Il annonce que ce magnifique temple sera détruit.
Et quand les disciples lui demandent quand, Jésus ne répond pas à leur question. Car il juge beaucoup plus important de les préparer, ainsi que tous les chrétiens, à vivre cette période dont nous ne connaissons pas la durée et qui s’étend entre son Ascension et son retour à la fin des temps.
Il répond aux disciples par une prédication, et annonce des guerres, des catastrophes, des signes effrayants.
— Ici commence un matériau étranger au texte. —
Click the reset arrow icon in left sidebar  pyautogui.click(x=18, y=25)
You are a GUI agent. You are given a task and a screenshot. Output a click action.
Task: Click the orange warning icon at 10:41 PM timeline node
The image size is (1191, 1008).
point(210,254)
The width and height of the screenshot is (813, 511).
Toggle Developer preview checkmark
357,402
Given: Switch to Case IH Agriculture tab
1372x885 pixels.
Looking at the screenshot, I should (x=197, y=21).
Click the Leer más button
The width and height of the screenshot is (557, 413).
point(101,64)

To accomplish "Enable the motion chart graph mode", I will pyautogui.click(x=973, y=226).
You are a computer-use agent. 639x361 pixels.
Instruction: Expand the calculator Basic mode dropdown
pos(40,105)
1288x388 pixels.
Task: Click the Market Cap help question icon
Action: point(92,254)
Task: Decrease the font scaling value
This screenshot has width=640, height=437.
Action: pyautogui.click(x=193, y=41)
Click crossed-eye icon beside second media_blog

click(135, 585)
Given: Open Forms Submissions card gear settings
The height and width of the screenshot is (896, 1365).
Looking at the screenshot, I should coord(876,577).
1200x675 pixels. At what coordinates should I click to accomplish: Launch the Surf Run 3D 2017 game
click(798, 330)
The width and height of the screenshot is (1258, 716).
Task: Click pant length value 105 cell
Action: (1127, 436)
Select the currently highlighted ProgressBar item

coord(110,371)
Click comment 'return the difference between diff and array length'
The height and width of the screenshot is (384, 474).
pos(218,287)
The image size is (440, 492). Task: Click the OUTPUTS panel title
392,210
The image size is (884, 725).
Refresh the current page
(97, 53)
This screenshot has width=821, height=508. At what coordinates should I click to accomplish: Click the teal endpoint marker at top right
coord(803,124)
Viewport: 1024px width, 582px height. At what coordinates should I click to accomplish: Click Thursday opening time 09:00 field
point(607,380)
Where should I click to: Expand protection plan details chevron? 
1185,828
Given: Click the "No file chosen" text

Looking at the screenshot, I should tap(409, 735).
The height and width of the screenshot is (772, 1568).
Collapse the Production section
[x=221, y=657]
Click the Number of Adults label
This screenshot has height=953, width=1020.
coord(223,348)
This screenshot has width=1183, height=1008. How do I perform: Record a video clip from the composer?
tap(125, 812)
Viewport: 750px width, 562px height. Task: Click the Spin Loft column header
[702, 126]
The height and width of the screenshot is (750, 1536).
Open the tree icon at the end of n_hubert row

En fait, il nous annonce que notre chemin de chrétiens sera semé d’embûches, et que nous devrons nous battre pour continuer à vivre notre foi, et persévérer malgré l’hostilité de ceux qui ne veulent pas entendre parler de Jésus, et qui ne supportent pas que nous croyions en lui.
Il nous fait comprendre que nous ne devons pas nous laisser décourager, que nous ne devons pas cacher notre foi, mais au contraire la clamer, pour que l’Évangile porte du fruit.
En effet, l’Évangile se réalise si nous sommes fidèles à la Parole du Christ, si nous ne laissons pas l’indifférence ambiante devenir plus forte que notre foi.
Mais Jésus dit aussi que nous ne devons pas être effrayés, et que même si certains de nous souffrent ou meurent à cause de son Nom, cela ne nous portera pas préjudice, car «pas un cheveu de votre tête ne sera perdu».
Il nous annonce ainsi une nouvelle naissance dans son Royaume.
Jésus nous exhorte donc à persévérer dans notre foi.
Pour cela, nous devons lui faire confiance, même dans les pires moments, car c’est lui qui nous donne la force et la sagesse dont nous avons besoin.
La persévérance est impossible sans cette confiance en lui, en son amour incommensurable, et sans cette espérance du ciel.
«Cette espérance continue à indiquer comme véritable horizon de la vie les « cieux nouveaux » et la « terre nouvelle » (2 P 3, 13), où l’existence de toutes les créatures trouvera son sens authentique, car notre véritable patrie est dans les cieux (cf. Ph 3, 20).» Message du Saint-Père pour la 9ème Journée Mondiale des Pauvres.